CÓMO NO RODAR
Los miserables (Les Misérables, Tom Hooper, 2012)
Febrero de 2011. Una historia sobre el rey tartamudo Jorge VI y sus circunstancias está en la lista de nominadas a Mejor Película. Su director, Tom Hooper, compite con fenómenos del calibre de los hermanos Coen y David Fincher. Es un invitado tímido en un escaparate de marcas suntuosas, estrellas consagradas y muchos dólares. Todo brilla con un refinamiento insólito, pero reconocible. Hooper, un tipo marcadamente londinense, cuyo rostro representa las formas del estereotipo inglés, se muestra sonriente, disfrutando de su momento en esa jungla de luminarias chic: el poder de seducción de la alfombra roja trasciende lo estrictamente publicitario. Hollywood vende sueños inalcanzables, artificio, mitos vivientes o caídos en desgracia por esa imparable maquinaria industrial.
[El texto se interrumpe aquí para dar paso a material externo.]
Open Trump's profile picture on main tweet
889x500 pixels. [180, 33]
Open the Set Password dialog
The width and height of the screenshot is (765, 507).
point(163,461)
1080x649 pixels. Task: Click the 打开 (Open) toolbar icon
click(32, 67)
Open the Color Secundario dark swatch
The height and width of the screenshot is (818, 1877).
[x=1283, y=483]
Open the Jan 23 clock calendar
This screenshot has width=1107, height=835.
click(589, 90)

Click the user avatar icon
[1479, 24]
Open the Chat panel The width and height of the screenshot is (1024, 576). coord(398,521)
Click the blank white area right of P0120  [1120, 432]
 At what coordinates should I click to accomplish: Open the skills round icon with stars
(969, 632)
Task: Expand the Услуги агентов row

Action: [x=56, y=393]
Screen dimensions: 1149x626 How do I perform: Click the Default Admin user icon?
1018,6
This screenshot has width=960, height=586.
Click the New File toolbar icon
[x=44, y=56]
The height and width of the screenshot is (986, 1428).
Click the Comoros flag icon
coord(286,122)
Pero ahí está Hooper, cuya nariz aquilina se pliega en rombo hacia su prominente mentón, contemplando el business del que más tarde saldría victorioso. Tan sólo ha dirigido un interesante largometraje titulado The Dammed United, donde Michael Sheen da vida al fugaz entrenador del Leeds de mitad de los 70: el polémico y un tanto borracho Brian Clough. Con apenas dos filmes, de manera modesta, quizá vagamente ambiciosa, el realizador se ha consagrado a ojos de la crítica. Sin duda, la excelente interpretación de Colin Firth –a quien le debían un Oscar por Un hombre soltero– como el disfuncional rey de Inglaterra dotó a la obra de un halo castrense que suele fascinar dentro de ese museo de antropología que forman los miembros de la Academia. Y, por supuesto, se impuso sin estridencias. Nadie –o casi nadie– se quejó; al fin y al cabo, las decisiones provenientes de arriba no están supeditadas a la euforia del espectador medio. Los intereses radican de otras artimañas menos transparentes, posiblemente ajenas al cine.